Mary ne prenait pas mal ce genre de commentaires – elle connaissait la franchise de Lily et puis, elle avait surmonté sa timidité aussi avec cette auto-dérision qu’elle ne permettait qu’à ses amis les plus proches, en plus d’elle-même.
« Oui, ça m’arrive des fois. »
Elle égrena le tambourin, dont le son métallique clinqua dans l’air.
« Je t’observe depuis tout à l’heure, et je pense que ce qu’il te manque, dans cette variation, c’est non pas de chercher à toucher le tambourin avec ton pied, mais de chercher à toucher ton pied avec ton tambourin.
— De profundis, cette histoire. »
Lily éclata de rire pour toute réponse, entraînant Mary à sa suite.
« Désolée, je suis fatiguée.
— Il n’y a pas de mal.
— J’étais sérieuse.
— Je sais, j’ai juste trouvé que c’était une façon amusante de présenter les choses. De toute façon, c’est mon plus grand défaut – en fait, c’est le défaut de beaucoup de filles dans la classe. Ne penser qu’à la technique, tenter l’artistique, tenter même de mêler les deux, mais ne jamais oser se présenter sur scène en ne pensant qu’à s’amuser.

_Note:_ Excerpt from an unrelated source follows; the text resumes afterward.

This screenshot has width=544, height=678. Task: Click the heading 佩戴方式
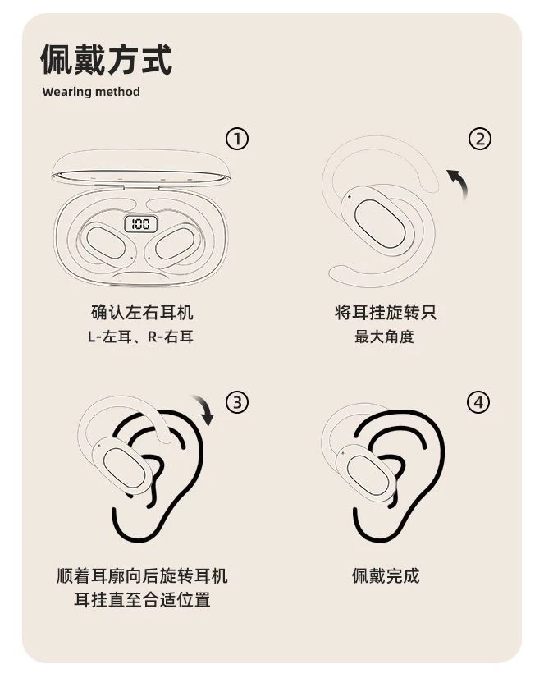click(x=107, y=60)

— Ça viendra avec la maturité, suggéra Lily.
— Il faut quand même bien maîtriser aussi la technique pour se permettre de s’en moquer.
— La maturité, donc, appuya son amie. Le temps, si tu préfères. Evidemment que dans deux ans tu seras plus forte techniquement, puisque tu auras plus dansé.

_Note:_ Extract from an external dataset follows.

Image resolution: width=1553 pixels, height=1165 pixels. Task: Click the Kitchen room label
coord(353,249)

— Tu sais quoi ? Moi aussi je suis fatiguée, je vais arrêter pour ce soir, et penser très fort à comment j’envisage tout ça. »
Elles se sourirent mutuellement.
La perfection n’existe pas, mais mettez deux perfectionnistes dans une pièce, elles sauront toujours trouver les mots justes pour aider l’autre, sans s’apercevoir – ou refusant de s’apercevoir ? – qu’elles pourraient s’aider ainsi elle-même.
L’amitié parfaite existe peut-être, alors.